A complete and exact copy of the data below is required.

**SOURCE INFORMATION**

##############################

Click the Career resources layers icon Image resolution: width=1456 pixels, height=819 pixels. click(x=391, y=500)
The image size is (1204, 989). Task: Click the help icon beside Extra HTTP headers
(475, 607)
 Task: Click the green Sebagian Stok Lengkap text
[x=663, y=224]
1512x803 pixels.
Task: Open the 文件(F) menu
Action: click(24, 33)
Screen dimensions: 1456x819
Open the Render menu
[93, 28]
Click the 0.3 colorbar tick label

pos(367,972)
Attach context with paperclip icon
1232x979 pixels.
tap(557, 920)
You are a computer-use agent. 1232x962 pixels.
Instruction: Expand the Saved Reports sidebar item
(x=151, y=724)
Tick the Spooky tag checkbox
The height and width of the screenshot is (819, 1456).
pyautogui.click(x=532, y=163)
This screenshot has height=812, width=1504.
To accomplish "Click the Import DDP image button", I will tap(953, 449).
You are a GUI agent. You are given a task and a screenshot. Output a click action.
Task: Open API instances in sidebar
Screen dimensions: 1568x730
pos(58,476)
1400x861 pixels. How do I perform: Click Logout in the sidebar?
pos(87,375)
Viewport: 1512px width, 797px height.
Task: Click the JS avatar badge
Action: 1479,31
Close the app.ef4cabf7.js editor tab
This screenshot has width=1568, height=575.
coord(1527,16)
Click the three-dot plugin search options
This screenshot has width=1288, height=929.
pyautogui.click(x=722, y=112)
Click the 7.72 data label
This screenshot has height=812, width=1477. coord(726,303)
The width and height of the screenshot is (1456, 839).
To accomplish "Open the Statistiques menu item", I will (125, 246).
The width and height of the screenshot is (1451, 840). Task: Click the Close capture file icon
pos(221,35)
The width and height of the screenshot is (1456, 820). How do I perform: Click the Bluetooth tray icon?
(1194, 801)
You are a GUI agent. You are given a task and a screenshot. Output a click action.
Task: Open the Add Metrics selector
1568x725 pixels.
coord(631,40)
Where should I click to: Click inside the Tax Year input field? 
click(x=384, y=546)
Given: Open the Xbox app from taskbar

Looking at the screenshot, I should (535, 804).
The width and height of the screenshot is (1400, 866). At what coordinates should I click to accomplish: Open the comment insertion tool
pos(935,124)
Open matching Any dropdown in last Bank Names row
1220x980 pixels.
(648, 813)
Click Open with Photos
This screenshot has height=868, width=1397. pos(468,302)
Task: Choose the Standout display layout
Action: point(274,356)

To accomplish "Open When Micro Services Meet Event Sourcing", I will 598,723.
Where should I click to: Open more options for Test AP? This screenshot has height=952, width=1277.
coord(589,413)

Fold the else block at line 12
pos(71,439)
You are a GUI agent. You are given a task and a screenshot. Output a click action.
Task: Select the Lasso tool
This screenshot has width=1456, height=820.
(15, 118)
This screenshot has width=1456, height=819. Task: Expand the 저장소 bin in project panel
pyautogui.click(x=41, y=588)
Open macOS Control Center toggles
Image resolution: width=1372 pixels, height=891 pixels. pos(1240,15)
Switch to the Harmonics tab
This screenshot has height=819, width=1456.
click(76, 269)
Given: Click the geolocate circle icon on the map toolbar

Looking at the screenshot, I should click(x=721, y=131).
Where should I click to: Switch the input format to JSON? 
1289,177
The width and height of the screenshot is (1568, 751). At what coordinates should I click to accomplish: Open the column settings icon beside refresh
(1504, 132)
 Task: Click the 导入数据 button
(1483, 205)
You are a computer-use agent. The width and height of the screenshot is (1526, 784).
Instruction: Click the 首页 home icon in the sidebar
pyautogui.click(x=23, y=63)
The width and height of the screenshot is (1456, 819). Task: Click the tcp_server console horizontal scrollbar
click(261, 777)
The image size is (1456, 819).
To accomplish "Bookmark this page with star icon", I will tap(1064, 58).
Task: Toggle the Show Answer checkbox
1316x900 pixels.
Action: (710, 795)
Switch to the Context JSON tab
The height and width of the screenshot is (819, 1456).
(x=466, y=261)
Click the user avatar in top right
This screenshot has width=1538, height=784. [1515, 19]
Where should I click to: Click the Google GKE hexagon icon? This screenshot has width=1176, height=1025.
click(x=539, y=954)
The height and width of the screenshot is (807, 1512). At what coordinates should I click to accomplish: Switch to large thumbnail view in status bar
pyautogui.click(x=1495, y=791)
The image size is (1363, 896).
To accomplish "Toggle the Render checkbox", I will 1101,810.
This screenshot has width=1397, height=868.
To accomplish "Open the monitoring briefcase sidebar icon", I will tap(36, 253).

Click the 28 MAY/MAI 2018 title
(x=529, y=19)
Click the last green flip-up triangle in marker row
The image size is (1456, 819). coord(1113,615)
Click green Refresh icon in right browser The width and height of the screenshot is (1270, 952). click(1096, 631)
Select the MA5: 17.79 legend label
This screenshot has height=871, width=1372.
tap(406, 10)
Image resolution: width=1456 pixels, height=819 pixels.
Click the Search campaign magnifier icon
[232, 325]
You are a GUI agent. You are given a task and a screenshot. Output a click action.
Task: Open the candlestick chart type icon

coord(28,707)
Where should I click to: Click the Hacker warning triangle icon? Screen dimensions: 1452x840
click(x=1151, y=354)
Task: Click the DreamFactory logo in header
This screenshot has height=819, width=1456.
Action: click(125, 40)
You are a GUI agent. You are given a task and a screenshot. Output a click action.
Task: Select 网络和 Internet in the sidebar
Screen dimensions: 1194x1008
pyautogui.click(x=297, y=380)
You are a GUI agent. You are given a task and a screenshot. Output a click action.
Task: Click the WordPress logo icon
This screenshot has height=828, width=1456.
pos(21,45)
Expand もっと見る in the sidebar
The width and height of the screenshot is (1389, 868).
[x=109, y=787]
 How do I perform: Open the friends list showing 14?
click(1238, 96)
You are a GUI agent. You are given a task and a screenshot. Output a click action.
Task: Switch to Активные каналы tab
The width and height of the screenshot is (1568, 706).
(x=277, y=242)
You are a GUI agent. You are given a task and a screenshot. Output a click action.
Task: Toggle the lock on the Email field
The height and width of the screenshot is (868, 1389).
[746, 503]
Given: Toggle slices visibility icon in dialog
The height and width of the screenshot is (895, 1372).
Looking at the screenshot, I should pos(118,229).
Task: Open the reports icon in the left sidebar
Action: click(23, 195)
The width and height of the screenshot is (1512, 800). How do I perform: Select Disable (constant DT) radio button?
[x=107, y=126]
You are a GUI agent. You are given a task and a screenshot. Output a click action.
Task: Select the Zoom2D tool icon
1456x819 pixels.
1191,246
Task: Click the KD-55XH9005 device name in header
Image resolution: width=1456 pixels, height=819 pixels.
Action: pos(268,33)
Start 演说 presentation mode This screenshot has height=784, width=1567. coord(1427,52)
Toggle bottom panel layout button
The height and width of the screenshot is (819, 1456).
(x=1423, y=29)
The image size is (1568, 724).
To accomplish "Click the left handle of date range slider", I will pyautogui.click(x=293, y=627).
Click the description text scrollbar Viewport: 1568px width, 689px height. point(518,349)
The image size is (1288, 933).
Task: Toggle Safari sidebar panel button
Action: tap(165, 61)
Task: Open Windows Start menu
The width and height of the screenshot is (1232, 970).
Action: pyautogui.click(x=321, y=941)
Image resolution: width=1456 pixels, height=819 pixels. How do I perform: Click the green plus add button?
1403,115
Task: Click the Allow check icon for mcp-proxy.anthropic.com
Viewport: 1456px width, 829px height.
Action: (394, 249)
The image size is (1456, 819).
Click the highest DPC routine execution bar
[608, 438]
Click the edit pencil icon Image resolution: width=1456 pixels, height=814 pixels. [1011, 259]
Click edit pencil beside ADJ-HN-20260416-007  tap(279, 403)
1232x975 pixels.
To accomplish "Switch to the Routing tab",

##############################

**YOUR RESPONSE**
Click the Career resources layers icon Image resolution: width=1456 pixels, height=819 pixels. click(x=391, y=500)
The image size is (1204, 989). Task: Click the help icon beside Extra HTTP headers
(475, 607)
 Task: Click the green Sebagian Stok Lengkap text
[x=663, y=224]
1512x803 pixels.
Task: Open the 文件(F) menu
Action: click(24, 33)
Screen dimensions: 1456x819
Open the Render menu
[93, 28]
Click the 0.3 colorbar tick label

pos(367,972)
Attach context with paperclip icon
1232x979 pixels.
tap(557, 920)
You are a computer-use agent. 1232x962 pixels.
Instruction: Expand the Saved Reports sidebar item
(x=151, y=724)
Tick the Spooky tag checkbox
The height and width of the screenshot is (819, 1456).
pyautogui.click(x=532, y=163)
This screenshot has height=812, width=1504.
To accomplish "Click the Import DDP image button", I will tap(953, 449).
You are a GUI agent. You are given a task and a screenshot. Output a click action.
Task: Open API instances in sidebar
Screen dimensions: 1568x730
pos(58,476)
1400x861 pixels. How do I perform: Click Logout in the sidebar?
pos(87,375)
Viewport: 1512px width, 797px height.
Task: Click the JS avatar badge
Action: 1479,31
Close the app.ef4cabf7.js editor tab
This screenshot has width=1568, height=575.
coord(1527,16)
Click the three-dot plugin search options
This screenshot has width=1288, height=929.
pyautogui.click(x=722, y=112)
Click the 7.72 data label
This screenshot has height=812, width=1477. coord(726,303)
The width and height of the screenshot is (1456, 839).
To accomplish "Open the Statistiques menu item", I will (125, 246).
The width and height of the screenshot is (1451, 840). Task: Click the Close capture file icon
pos(221,35)
The width and height of the screenshot is (1456, 820). How do I perform: Click the Bluetooth tray icon?
(1194, 801)
You are a GUI agent. You are given a task and a screenshot. Output a click action.
Task: Open the Add Metrics selector
1568x725 pixels.
coord(631,40)
Where should I click to: Click inside the Tax Year input field? 
click(x=384, y=546)
Given: Open the Xbox app from taskbar

Looking at the screenshot, I should (535, 804).
The width and height of the screenshot is (1400, 866). At what coordinates should I click to accomplish: Open the comment insertion tool
pos(935,124)
Open matching Any dropdown in last Bank Names row
1220x980 pixels.
(648, 813)
Click Open with Photos
This screenshot has height=868, width=1397. pos(468,302)
Task: Choose the Standout display layout
Action: point(274,356)

To accomplish "Open When Micro Services Meet Event Sourcing", I will 598,723.
Where should I click to: Open more options for Test AP? This screenshot has height=952, width=1277.
coord(589,413)

Fold the else block at line 12
pos(71,439)
You are a GUI agent. You are given a task and a screenshot. Output a click action.
Task: Select the Lasso tool
This screenshot has width=1456, height=820.
(15, 118)
This screenshot has width=1456, height=819. Task: Expand the 저장소 bin in project panel
pyautogui.click(x=41, y=588)
Open macOS Control Center toggles
Image resolution: width=1372 pixels, height=891 pixels. pos(1240,15)
Switch to the Harmonics tab
This screenshot has height=819, width=1456.
click(76, 269)
Given: Click the geolocate circle icon on the map toolbar

Looking at the screenshot, I should click(x=721, y=131).
Where should I click to: Switch the input format to JSON? 
1289,177
The width and height of the screenshot is (1568, 751). At what coordinates should I click to accomplish: Open the column settings icon beside refresh
(1504, 132)
 Task: Click the 导入数据 button
(1483, 205)
You are a computer-use agent. The width and height of the screenshot is (1526, 784).
Instruction: Click the 首页 home icon in the sidebar
pyautogui.click(x=23, y=63)
The width and height of the screenshot is (1456, 819). Task: Click the tcp_server console horizontal scrollbar
click(261, 777)
The image size is (1456, 819).
To accomplish "Bookmark this page with star icon", I will tap(1064, 58).
Task: Toggle the Show Answer checkbox
1316x900 pixels.
Action: (710, 795)
Switch to the Context JSON tab
The height and width of the screenshot is (819, 1456).
(x=466, y=261)
Click the user avatar in top right
This screenshot has width=1538, height=784. [1515, 19]
Where should I click to: Click the Google GKE hexagon icon? This screenshot has width=1176, height=1025.
click(x=539, y=954)
The height and width of the screenshot is (807, 1512). At what coordinates should I click to accomplish: Switch to large thumbnail view in status bar
pyautogui.click(x=1495, y=791)
The image size is (1363, 896).
To accomplish "Toggle the Render checkbox", I will 1101,810.
This screenshot has width=1397, height=868.
To accomplish "Open the monitoring briefcase sidebar icon", I will tap(36, 253).

Click the 28 MAY/MAI 2018 title
(x=529, y=19)
Click the last green flip-up triangle in marker row
The image size is (1456, 819). coord(1113,615)
Click green Refresh icon in right browser The width and height of the screenshot is (1270, 952). click(1096, 631)
Select the MA5: 17.79 legend label
This screenshot has height=871, width=1372.
tap(406, 10)
Image resolution: width=1456 pixels, height=819 pixels.
Click the Search campaign magnifier icon
[232, 325]
You are a GUI agent. You are given a task and a screenshot. Output a click action.
Task: Open the candlestick chart type icon

coord(28,707)
Where should I click to: Click the Hacker warning triangle icon? Screen dimensions: 1452x840
click(x=1151, y=354)
Task: Click the DreamFactory logo in header
This screenshot has height=819, width=1456.
Action: click(125, 40)
You are a GUI agent. You are given a task and a screenshot. Output a click action.
Task: Select 网络和 Internet in the sidebar
Screen dimensions: 1194x1008
pyautogui.click(x=297, y=380)
You are a GUI agent. You are given a task and a screenshot. Output a click action.
Task: Click the WordPress logo icon
This screenshot has height=828, width=1456.
pos(21,45)
Expand もっと見る in the sidebar
The width and height of the screenshot is (1389, 868).
[x=109, y=787]
 How do I perform: Open the friends list showing 14?
click(1238, 96)
You are a GUI agent. You are given a task and a screenshot. Output a click action.
Task: Switch to Активные каналы tab
The width and height of the screenshot is (1568, 706).
(x=277, y=242)
You are a GUI agent. You are given a task and a screenshot. Output a click action.
Task: Toggle the lock on the Email field
The height and width of the screenshot is (868, 1389).
[746, 503]
Given: Toggle slices visibility icon in dialog
The height and width of the screenshot is (895, 1372).
Looking at the screenshot, I should pos(118,229).
Task: Open the reports icon in the left sidebar
Action: click(23, 195)
The width and height of the screenshot is (1512, 800). How do I perform: Select Disable (constant DT) radio button?
[x=107, y=126]
You are a GUI agent. You are given a task and a screenshot. Output a click action.
Task: Select the Zoom2D tool icon
1456x819 pixels.
1191,246
Task: Click the KD-55XH9005 device name in header
Image resolution: width=1456 pixels, height=819 pixels.
Action: pos(268,33)
Start 演说 presentation mode This screenshot has height=784, width=1567. coord(1427,52)
Toggle bottom panel layout button
The height and width of the screenshot is (819, 1456).
(x=1423, y=29)
The image size is (1568, 724).
To accomplish "Click the left handle of date range slider", I will pyautogui.click(x=293, y=627).
Click the description text scrollbar Viewport: 1568px width, 689px height. point(518,349)
The image size is (1288, 933).
Task: Toggle Safari sidebar panel button
Action: tap(165, 61)
Task: Open Windows Start menu
The width and height of the screenshot is (1232, 970).
Action: pyautogui.click(x=321, y=941)
Image resolution: width=1456 pixels, height=819 pixels. How do I perform: Click the green plus add button?
1403,115
Task: Click the Allow check icon for mcp-proxy.anthropic.com
Viewport: 1456px width, 829px height.
Action: (394, 249)
The image size is (1456, 819).
Click the highest DPC routine execution bar
[608, 438]
Click the edit pencil icon Image resolution: width=1456 pixels, height=814 pixels. [1011, 259]
Click edit pencil beside ADJ-HN-20260416-007  tap(279, 403)
1232x975 pixels.
To accomplish "Switch to the Routing tab",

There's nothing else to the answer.